- **What you are asked to do**
Write the next part of the R tutorial on housing market data, picking up after the vector of beach towns that closes it.

─── Source passage

The purpose of this tutorial isn’t data interpretation but I will say this, over last few months there has been a real slow down through out New York City and you can see that in the two New York markets I included, the zip code 10012 and Brooklyn.
The trends()
function helps you easily and programmatically access the current and historic market information central to formulating an understanding of an area.
Next up, median_prices
.
This is a variant of trends
that returns a subset of median price related data from the the most recent month.
This function allows you to get a quick, high-level snapshot of your specified locations.
The median_price
function only accepts a city/state location input.
I am going to demonstrate the function by exploring a few of the country’s ritziest vacation home markets.
ritzy_beach_towns <-
c(
"East Hampton, NY",
"Quogue, NY",
"Bethany Beach, DE",
"Nantucket, MA",
"Vineyard Haven, MA",
"Haleiwa, HI",
"Kennebunkport, ME",
"Montauk, NY",
"Water Mill, NY"
)

──────
─── Provided material

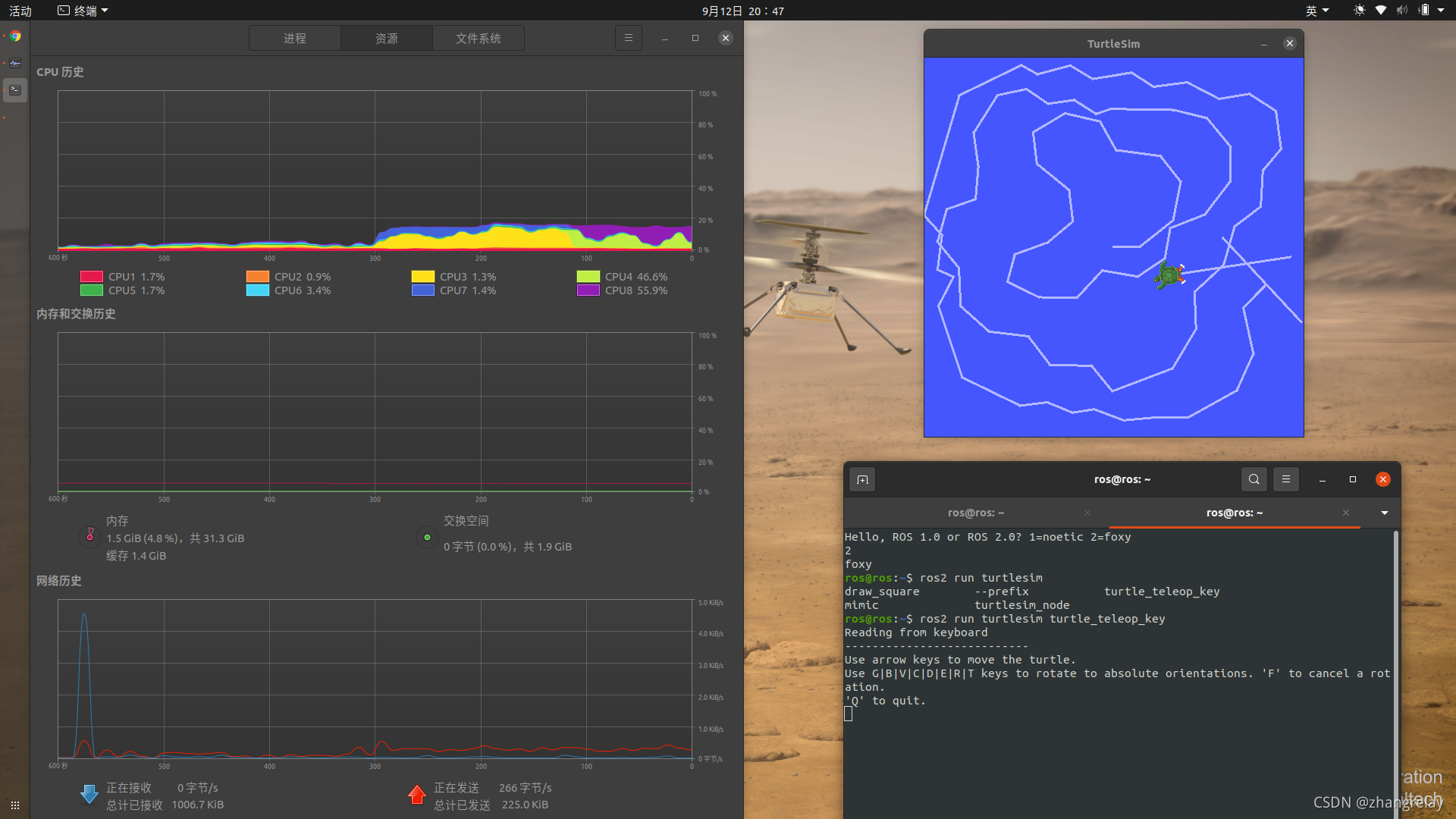This screenshot has width=1456, height=819.
Task: Click the CPU4 color swatch
Action: (588, 277)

──────

- **Exercise result**
df_median_ritzy <-
median_prices(locations = ritzy_beach_towns,
return_message = F)
Once the data is acquired its easy to explore it.
I’m going to examine median price per square foot explained by median listing price, grouped by state, sized by median property area.
Sounds like this could visualization overkill but as you will see, when using a labeled interactive visualization it ends up being quite insightful.
df_median_ritzy %>%
arrange(desc(priceListingMedian)) %>%
hchart(
"scatter",
backgroundColor = "#FFFFFF",
style = list(fontSize = "2em"),
fontFamily = "Helvetica",
hcaes(
x = priceListingMedian,
y = pricePerSFMedian,
group = stateSearch,
size = areaPropertySFMedian
)
) %>%
hc_add_theme(hc_theme_smpl()) %>%
hc_plotOptions(series = list(
dataLabels = list(
enabled = TRUE,
inside = TRUE,
format = '{point.locationSearch}',
color = 'black',
padding = 0,
font = '8px'
)
)) %>%
hc_title(text = "Ritzy Vacation Market Median Price Exploration") %>%
hc_subtitle(text = "Price PSF by Listing Price Sized by Home Area<br>Data As Of: 2018-03", align = "left") %>%
hc_legend(
layout = "vertical",
verticalAlign = "top",
align = "right",
valueDecimals = 0
)
Looks like if you want to join all the cool kids in Montauk you need some serious cash and an ability to make due with a fairly small property.
Contrast that with nearby-sh Quoque which, though nominally more expensive on average, gets you, as they say in real estate speak, much more home per pound.
The final market market function I am going to examine is vitality
.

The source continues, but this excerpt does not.